# Sandvik

## Import packages and load files

### Import packages

In [2]:
# Data manipulation
import numpy as np
import pandas as pd
import glob, os
import time

# Data visualization
import matplotlib.pyplot as plt
import seaborn as sns

# Modelling
from sklearn.ensemble import IsolationForest 
from sklearn.model_selection import train_test_split
from sklearn.metrics import mean_absolute_error

### Load files

In [None]:
# arkiv_B
path_arkivb = '/Users/Emil/Data/Exjobbsdata/Sandvik/Data/CSV_2018_B_Arkiv_Sekund'
all_arkivb = glob.glob(os.path.join(path_arkivb, "B1_2018_V2*.TXT")) 
df_each_arkivb = (pd.read_csv(f, sep=';', header = None, encoding = 'unicode_escape') for f in all_arkivb)
arkivb_df = pd.concat(df_each_arkivb, ignore_index = True)

arkivb_df['Datetime'] = pd.to_datetime(arkivb_df[3] + ' ' + arkivb_df[4])
arkivb_df = arkivb_df.drop([3, 4], axis = 1)

In [None]:
# handelser (sep 17- jun 18)
path_handelser = '/Users/Emil/Data/Exjobbsdata/Sandvik/Data/Handelser'
all_handelser = glob.glob(os.path.join(path_handelser, "*.TXT"))

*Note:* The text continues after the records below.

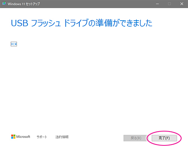Viewport: 188px width, 148px height.
Task: Click the greyed-out 戻る(B) back button
Action: tap(136, 138)
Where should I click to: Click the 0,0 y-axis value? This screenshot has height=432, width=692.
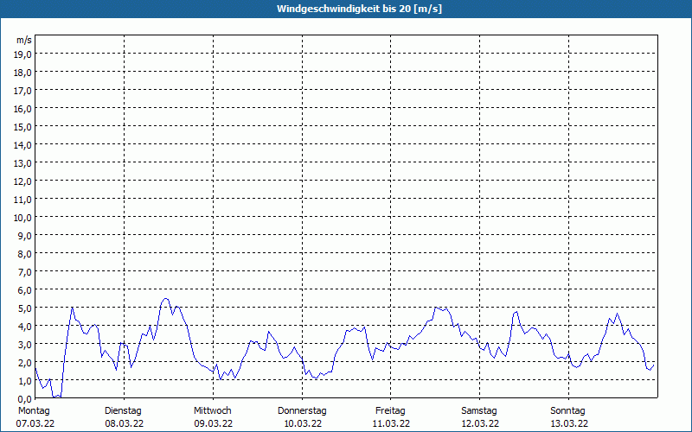coord(23,398)
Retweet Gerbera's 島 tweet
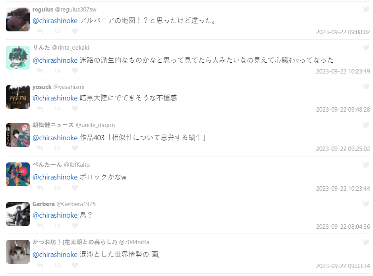The height and width of the screenshot is (276, 373). [x=57, y=226]
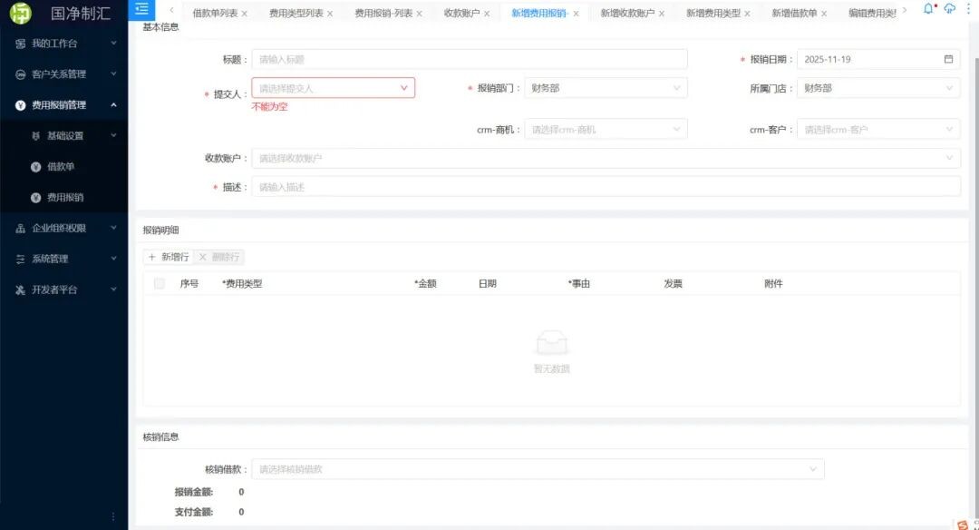Viewport: 979px width, 530px height.
Task: Expand the 我的工作台 sidebar menu
Action: click(62, 44)
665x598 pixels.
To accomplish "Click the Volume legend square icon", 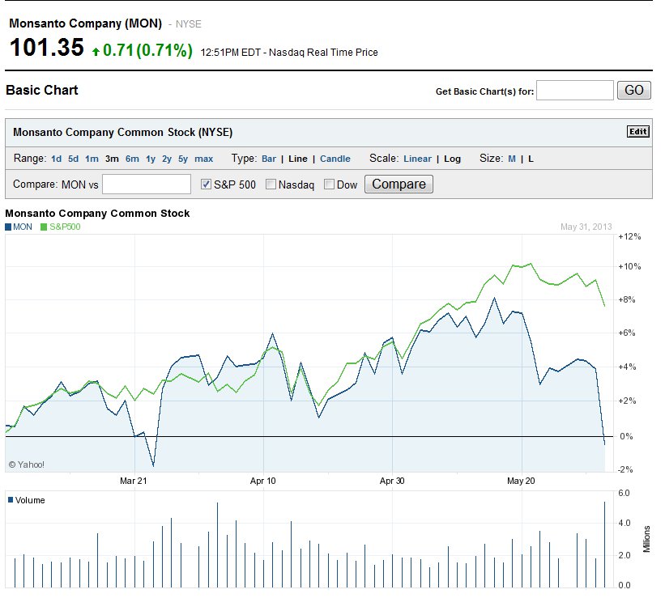I will click(11, 499).
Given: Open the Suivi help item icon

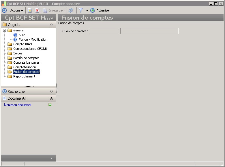Looking at the screenshot, I should (15, 35).
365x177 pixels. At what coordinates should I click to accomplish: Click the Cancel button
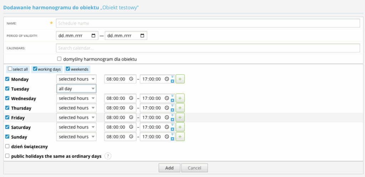coord(194,168)
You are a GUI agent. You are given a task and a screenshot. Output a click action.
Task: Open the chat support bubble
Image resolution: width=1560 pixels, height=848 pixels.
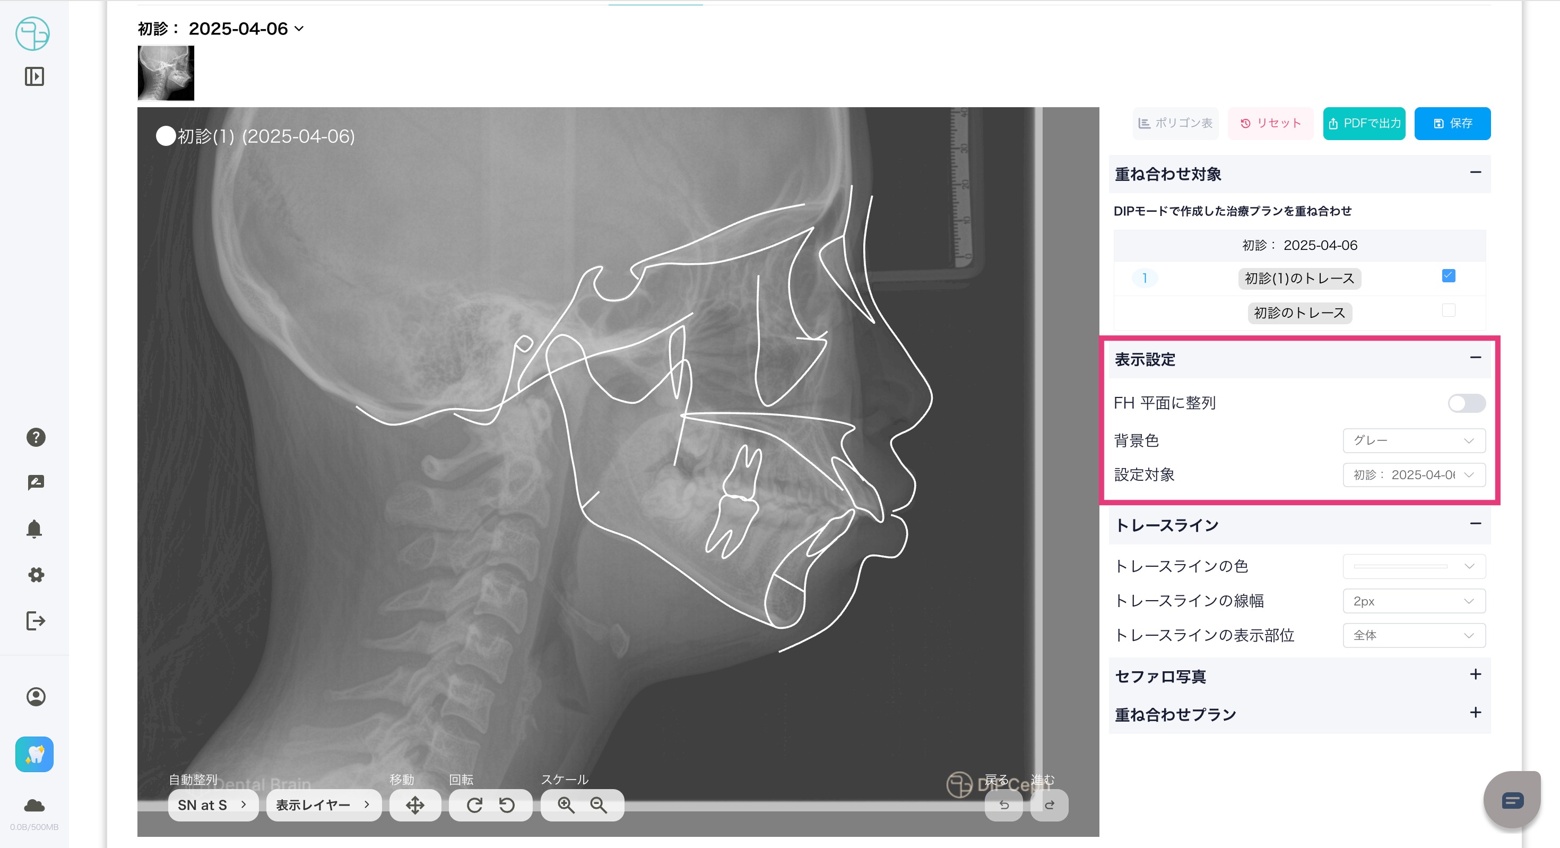coord(1512,801)
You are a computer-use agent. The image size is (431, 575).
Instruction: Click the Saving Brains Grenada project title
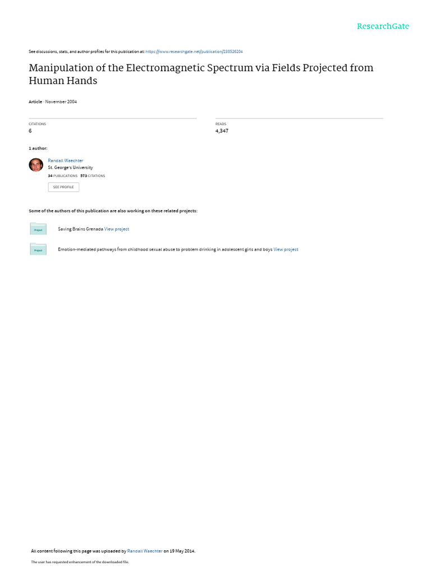tap(80, 229)
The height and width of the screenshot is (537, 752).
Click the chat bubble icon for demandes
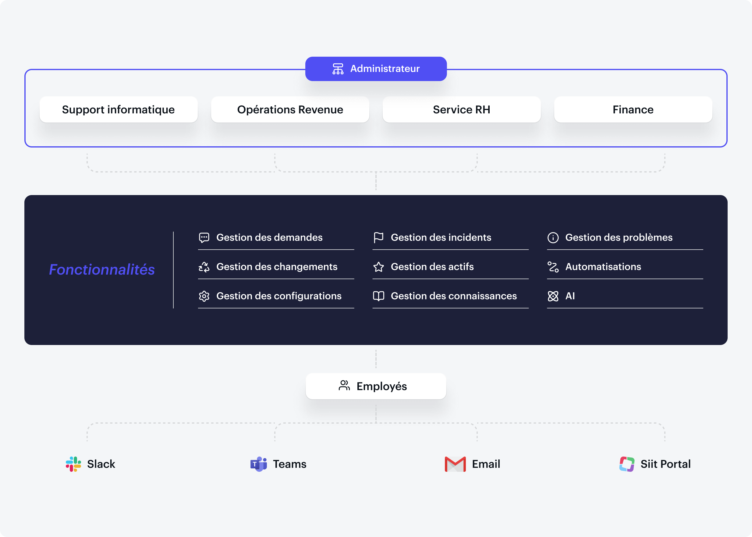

df_each_handelser = (pd.read_csv(f, sep=';', header = None, encoding = 'unicode_escape', parse_dates = [1]) for f in all_handelser)
handelser_df1 = pd.concat(df_each_handelser, ignore_index = True)
handelser_df = handelser_df1.drop([3, 4], axis=1)

In [None]:
# larm
#path_larm = '/Users/Emil/Data/Exjobbsdata/Sandvik/Data/Larm'
#all_larm = glob.glob(os.path.join(path_larm, "*.TXT"))

#df_each_larm = (pd.read_csv(f, sep=';', header = None, encoding = 'unicode_escape') for f in all_larm)
#larm_df = pd.concat(df_each_larm, ignore_index = True)

## Preprocessing

In [None]:
# Pivot data
arkivb_pivot_df = pd.pivot_table(arkivb_df, values=0, index='Datetime', columns=2)

In [None]:
# Group by time
arkivb_grouped_df = arkivb_pivot_df.resample("3T").mean()
arkivb_grouped_df.shape

### Erasing if variance is zero

In [None]:
# Drop columns with zero variance (constant)
cols_without_variance = [col for col in arkivb_grouped_df.columns if (arkivb_grouped_df[col].var() == 0)]
arkivb_variance_df = arkivb_grouped_df.drop(cols_without_variance, axis=1)

# Resulting shape
arkivb_variance_df.shape

### Handling missing values and imputing

In [None]:
# Specify acceptance percent of missing data
cut_off = 0.75

# Drop columns with missing data
arkivb_missing_df = arkivb_variance_df.dropna(thresh = cut_off*len(arkivb_variance_df.index), axis = 1)

# Impute missing values with linear function
arkivb_imputed_df = arkivb_missing_df.interpolate(axis=0)

# Resulting shape
arkivb_missing_df.shape

### Resulting dataframe

In [None]:
arkivb_df = arkivb_imputed_df
arkivb_df.head()

## Visualization

In [None]:
plt.figure(figsize=(14,6))
sns.lineplot(data = arkivb_df['GIvare: Valsoljeflöde, skalat värde'])

## Model

In [None]:
X = arkivb_df
if_model = IsolationForest(contamination = 'auto', behaviour="new")
if_model.fit(X)
if_score = if_model.decision_function(X)
plt.figure(figsize=(14,6))
sns.lineplot(x = X.index, y = if_score * 1000)
#sns.lineplot(data = X['GIvare: Valsoljeflöde, skalat värde'])